En Gambie, cinq anciens responsables des renseignements ont été condamnés à la peine de mort pour meurtre. Telle a décidé la Haute cour de justice de Banjul, capitale gambienne, mercredi 13 juillet.
Il s’agit de Yankuba Badjie, ancien chef de la National intelligence agence (NIA), de Sheikh Omar Jeng, ancien chef des opérations, de Babacarr Sallah, Lamine Darboe ainsi que de Tamba Mansary. Tous ont été reconnus coupable du meurtre d’Ebrima Solo Sandeng, opposant au régime de Yahya Jammeh, tué en 2016.
Par contre des autres accusés, dont l’ancien directeur adjoint de la NIA, Louie Richard Leese Gomez, décédé depuis quelques temps, et Yusupha Jammeh, ont été acquittés.
« La justice est en train de rattraper les acolytes de Yahya Jammeh en Gambie et à travers le monde. Nous espérons qu’elle rattrapera bientôt Yahya Jammeh lui-même », a déclaré Reed Brody, un avocat de la Commission internationale de juristes, qui travaille avec les victimes de Yahya Jammeh.
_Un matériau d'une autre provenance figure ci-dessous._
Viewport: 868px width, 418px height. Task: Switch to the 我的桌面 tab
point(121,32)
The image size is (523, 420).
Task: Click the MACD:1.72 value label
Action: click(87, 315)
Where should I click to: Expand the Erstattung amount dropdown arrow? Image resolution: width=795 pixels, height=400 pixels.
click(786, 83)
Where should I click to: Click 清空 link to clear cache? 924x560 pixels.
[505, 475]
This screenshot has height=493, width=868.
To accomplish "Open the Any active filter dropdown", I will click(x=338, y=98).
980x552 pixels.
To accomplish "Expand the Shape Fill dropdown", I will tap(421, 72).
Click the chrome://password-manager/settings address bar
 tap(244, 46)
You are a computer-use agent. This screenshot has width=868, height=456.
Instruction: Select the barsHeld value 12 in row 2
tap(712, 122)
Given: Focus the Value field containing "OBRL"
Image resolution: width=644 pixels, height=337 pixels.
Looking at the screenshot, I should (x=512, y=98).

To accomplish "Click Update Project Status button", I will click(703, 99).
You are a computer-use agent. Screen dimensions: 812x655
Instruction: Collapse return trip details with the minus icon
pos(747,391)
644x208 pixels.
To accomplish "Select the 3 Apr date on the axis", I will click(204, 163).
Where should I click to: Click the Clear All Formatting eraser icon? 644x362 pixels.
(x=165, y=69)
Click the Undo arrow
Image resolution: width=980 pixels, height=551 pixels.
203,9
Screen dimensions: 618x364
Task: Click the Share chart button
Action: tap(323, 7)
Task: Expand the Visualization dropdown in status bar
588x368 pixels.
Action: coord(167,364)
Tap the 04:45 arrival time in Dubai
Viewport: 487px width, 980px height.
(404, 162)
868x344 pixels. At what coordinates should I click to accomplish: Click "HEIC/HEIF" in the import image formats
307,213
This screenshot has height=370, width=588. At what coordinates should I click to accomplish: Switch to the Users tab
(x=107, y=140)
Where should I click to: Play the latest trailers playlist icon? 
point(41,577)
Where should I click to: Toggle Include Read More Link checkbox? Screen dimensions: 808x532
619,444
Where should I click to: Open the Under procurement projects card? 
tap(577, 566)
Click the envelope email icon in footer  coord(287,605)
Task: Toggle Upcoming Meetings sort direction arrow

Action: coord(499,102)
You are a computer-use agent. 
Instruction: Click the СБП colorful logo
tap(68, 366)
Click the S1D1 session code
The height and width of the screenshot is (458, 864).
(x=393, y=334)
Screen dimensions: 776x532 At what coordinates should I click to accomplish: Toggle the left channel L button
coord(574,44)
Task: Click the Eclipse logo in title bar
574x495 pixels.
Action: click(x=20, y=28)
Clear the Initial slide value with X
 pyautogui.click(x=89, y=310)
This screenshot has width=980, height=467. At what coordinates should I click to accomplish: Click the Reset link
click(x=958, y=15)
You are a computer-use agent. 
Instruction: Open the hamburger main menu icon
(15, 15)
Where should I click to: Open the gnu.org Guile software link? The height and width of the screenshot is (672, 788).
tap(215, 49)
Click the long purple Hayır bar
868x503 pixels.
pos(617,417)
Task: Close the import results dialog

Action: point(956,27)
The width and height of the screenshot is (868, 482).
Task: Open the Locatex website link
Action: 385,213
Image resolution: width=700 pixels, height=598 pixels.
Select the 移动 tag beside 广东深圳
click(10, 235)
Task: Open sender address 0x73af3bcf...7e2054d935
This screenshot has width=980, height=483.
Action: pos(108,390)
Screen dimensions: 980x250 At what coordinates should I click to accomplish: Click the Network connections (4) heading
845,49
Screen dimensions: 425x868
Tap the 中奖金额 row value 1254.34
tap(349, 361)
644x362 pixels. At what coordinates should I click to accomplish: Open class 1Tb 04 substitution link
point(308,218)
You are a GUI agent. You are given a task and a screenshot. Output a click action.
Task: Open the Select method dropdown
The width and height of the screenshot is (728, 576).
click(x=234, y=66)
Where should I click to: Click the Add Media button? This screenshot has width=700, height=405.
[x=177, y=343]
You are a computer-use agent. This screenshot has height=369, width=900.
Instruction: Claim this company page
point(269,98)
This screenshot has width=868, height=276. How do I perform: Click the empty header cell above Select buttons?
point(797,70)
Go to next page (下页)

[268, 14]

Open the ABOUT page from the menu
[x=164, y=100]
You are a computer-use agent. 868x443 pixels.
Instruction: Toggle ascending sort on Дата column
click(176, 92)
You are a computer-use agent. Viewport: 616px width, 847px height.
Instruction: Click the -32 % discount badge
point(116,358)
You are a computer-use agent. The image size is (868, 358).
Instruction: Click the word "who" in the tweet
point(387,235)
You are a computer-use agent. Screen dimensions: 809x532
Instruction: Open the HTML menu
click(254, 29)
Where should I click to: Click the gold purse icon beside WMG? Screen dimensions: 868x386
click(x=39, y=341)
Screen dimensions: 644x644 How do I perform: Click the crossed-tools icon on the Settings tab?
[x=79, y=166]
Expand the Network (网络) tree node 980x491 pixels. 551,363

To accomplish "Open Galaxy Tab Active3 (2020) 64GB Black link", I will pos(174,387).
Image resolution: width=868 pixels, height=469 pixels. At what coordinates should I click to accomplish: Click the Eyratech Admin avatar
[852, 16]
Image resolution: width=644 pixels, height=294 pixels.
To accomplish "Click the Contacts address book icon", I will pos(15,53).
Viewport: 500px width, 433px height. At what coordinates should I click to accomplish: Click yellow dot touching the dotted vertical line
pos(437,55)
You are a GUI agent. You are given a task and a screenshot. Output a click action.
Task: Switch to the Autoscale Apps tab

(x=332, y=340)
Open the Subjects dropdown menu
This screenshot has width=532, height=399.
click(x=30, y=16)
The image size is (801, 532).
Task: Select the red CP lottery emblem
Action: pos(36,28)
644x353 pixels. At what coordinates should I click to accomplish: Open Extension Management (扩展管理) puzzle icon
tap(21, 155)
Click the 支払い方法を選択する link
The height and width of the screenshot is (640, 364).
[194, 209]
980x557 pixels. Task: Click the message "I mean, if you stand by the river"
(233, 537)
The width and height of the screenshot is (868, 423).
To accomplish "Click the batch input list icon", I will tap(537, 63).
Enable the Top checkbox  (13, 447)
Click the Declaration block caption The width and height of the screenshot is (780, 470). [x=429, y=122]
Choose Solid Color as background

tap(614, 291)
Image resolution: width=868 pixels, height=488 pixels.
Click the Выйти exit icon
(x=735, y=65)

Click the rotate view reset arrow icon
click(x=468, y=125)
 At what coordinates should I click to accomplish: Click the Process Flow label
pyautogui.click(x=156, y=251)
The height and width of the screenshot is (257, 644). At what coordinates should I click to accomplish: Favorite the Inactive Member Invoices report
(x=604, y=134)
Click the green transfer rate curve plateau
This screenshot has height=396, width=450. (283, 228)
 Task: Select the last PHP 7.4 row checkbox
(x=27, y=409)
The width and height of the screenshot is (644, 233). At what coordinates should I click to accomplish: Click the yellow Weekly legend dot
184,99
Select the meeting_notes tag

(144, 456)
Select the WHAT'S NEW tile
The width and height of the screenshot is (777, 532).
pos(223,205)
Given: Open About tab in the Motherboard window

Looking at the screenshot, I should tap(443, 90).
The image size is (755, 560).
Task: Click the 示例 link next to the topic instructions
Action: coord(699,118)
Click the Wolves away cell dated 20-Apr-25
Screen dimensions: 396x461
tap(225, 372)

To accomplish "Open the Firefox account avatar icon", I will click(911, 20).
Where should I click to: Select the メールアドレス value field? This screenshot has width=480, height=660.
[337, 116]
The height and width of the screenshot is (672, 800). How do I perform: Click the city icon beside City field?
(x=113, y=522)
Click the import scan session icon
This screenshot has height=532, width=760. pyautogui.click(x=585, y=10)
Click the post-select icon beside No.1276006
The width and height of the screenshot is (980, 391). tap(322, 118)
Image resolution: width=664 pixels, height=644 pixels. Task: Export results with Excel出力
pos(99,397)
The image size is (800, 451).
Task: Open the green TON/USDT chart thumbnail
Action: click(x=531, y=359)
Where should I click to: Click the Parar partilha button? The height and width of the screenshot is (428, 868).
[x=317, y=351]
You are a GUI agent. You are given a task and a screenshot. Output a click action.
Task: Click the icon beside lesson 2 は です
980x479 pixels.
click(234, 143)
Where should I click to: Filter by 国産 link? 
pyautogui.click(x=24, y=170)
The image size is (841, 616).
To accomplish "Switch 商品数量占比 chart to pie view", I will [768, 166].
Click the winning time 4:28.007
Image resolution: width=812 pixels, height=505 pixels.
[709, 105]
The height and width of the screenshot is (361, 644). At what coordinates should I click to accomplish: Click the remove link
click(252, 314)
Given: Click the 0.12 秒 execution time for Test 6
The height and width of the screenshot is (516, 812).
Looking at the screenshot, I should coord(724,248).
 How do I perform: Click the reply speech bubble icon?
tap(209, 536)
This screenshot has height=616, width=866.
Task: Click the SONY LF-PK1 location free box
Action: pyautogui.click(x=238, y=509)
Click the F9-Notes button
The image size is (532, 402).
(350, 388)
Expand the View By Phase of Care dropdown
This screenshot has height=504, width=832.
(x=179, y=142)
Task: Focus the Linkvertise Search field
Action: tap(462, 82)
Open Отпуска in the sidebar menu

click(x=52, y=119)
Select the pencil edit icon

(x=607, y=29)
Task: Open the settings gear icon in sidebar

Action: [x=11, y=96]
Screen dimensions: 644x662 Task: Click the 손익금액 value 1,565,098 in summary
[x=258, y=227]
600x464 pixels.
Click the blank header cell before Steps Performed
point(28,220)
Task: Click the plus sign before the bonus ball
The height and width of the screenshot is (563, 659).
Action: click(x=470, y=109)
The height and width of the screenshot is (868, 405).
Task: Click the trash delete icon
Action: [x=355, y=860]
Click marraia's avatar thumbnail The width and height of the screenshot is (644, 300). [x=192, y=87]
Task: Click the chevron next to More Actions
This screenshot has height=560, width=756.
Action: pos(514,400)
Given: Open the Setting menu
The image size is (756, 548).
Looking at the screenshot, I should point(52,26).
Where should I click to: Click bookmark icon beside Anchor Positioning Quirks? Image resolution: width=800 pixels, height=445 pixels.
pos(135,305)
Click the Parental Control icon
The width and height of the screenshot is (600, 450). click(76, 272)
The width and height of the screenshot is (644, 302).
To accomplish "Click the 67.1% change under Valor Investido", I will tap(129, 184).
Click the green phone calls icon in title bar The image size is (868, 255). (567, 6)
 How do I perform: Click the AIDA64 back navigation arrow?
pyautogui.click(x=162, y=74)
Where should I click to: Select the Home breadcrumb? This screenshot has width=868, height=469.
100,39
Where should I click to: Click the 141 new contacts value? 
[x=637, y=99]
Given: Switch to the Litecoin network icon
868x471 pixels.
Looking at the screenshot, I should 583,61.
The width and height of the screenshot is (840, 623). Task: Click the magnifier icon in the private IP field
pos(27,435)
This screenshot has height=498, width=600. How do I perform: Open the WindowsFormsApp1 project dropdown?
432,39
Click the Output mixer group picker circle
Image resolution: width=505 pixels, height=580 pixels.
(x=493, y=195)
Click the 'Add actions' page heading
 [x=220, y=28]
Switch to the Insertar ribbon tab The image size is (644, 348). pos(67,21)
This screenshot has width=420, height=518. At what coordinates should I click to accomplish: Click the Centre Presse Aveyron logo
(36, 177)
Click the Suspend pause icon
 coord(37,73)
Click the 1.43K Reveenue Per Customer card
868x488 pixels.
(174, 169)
Figure du parti United Democratic Party (UDP), en opposition sous le règne Jammeh, Ebrima Solo Sandeng avait succombé deux jours après son interpellation lors d’une manifestation contre le pouvoir en 2016. Son meurtre a été parmi éléments déclencheurs de la chute de Yahya Jammeh, ancien président exilé en Guinée Equatoriale depuis 2017.